**Data excerpts**
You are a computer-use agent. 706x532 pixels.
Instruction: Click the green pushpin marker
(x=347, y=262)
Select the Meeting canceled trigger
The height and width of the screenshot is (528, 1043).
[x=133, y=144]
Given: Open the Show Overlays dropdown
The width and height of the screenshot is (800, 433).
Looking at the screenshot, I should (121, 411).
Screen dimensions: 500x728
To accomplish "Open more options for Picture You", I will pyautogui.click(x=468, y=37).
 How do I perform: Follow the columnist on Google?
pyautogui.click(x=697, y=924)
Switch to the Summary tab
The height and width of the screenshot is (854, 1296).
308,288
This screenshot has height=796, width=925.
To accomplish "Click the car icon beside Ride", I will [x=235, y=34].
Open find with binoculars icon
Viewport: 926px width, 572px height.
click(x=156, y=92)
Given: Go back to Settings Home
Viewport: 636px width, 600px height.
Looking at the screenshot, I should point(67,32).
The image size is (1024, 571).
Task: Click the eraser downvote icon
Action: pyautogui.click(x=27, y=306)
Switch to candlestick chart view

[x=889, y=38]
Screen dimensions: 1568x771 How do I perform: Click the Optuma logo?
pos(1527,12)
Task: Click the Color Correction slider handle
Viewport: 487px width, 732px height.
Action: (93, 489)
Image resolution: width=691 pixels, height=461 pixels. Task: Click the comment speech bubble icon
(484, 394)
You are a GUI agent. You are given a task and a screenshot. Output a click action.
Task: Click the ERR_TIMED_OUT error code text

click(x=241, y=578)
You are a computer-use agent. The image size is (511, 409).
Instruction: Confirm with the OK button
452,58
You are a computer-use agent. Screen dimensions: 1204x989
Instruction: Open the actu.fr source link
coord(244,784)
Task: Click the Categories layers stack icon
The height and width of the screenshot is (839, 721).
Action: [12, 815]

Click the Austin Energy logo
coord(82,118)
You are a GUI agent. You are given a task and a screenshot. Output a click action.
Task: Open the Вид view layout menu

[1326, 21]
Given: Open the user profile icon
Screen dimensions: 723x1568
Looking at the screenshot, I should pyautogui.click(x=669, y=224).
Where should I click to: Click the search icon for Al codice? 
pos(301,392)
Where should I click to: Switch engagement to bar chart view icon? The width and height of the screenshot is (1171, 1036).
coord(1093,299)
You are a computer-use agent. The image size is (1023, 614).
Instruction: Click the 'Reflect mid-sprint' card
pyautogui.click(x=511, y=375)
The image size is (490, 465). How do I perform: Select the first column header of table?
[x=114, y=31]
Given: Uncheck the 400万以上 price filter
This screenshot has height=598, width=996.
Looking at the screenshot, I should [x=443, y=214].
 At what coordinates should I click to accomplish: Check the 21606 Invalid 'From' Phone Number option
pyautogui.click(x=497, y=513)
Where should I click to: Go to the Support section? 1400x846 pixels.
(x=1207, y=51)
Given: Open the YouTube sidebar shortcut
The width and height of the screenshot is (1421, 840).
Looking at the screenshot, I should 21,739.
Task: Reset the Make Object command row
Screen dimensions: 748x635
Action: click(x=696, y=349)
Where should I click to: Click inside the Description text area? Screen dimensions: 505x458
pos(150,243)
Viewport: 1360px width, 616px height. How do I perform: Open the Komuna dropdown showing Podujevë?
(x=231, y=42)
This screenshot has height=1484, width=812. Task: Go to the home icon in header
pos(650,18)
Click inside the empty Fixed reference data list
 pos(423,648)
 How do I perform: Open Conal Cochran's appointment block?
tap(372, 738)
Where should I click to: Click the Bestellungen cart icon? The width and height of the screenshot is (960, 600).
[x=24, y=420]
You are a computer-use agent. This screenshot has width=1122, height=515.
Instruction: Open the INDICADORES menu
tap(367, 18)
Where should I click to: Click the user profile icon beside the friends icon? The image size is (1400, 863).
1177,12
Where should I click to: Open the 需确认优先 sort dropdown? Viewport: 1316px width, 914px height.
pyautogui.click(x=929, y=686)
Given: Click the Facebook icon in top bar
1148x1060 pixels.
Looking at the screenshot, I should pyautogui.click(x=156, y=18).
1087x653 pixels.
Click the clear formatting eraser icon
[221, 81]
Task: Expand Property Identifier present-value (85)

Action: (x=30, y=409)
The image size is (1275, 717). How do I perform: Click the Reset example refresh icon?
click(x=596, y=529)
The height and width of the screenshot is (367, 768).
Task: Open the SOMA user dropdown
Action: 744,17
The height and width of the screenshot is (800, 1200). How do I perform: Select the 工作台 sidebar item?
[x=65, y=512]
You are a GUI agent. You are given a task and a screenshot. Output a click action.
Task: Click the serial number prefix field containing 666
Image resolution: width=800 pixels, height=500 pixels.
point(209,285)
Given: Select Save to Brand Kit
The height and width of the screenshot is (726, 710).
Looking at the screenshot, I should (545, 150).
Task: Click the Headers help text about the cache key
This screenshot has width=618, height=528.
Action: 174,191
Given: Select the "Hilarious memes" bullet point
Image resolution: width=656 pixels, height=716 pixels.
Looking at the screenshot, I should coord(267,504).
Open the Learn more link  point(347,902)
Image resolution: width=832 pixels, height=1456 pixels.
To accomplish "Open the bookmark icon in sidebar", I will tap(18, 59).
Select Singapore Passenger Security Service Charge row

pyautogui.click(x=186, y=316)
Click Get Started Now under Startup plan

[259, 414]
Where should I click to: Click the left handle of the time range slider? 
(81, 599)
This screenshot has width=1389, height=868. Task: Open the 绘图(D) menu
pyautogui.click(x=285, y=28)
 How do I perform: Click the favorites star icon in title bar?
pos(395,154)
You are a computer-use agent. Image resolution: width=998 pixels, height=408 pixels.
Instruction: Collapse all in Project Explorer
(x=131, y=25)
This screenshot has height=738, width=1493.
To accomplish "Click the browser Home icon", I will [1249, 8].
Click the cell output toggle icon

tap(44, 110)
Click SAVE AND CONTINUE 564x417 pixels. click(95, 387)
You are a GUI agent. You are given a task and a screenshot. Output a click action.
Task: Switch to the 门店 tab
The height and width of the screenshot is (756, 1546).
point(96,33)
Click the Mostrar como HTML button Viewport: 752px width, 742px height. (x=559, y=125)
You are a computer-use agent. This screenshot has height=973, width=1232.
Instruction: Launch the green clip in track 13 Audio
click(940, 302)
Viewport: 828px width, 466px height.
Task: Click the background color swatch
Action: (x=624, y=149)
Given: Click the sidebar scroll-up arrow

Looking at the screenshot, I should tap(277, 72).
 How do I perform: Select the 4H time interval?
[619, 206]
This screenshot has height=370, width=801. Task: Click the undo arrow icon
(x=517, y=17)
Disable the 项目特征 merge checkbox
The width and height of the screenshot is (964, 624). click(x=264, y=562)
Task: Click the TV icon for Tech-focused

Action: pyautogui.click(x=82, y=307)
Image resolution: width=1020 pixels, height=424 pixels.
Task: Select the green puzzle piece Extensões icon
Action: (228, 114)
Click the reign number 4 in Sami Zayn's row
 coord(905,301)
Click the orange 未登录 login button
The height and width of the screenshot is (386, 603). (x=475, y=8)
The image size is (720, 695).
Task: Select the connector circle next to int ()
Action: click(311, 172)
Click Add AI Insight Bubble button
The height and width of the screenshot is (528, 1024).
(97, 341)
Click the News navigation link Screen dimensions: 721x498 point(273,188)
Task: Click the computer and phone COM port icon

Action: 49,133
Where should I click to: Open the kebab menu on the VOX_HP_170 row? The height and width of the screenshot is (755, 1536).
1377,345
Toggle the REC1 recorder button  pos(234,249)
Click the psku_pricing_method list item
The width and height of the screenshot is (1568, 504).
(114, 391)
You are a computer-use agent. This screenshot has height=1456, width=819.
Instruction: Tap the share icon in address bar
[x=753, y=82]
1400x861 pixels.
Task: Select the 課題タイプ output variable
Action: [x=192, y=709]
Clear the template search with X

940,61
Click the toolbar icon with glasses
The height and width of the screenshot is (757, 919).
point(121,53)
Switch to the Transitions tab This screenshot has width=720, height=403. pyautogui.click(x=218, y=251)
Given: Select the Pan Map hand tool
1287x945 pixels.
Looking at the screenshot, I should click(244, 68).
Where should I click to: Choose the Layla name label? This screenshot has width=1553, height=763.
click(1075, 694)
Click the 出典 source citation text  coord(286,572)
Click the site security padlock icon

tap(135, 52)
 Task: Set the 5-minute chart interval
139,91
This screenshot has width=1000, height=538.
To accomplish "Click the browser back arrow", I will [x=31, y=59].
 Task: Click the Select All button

**Aim of the exercise**
What lines above hold the word "more"? Pull each one out.

**Final answer**
To accomplish "Open more options for Picture You", I will pyautogui.click(x=468, y=37).
Open the Learn more link  point(347,902)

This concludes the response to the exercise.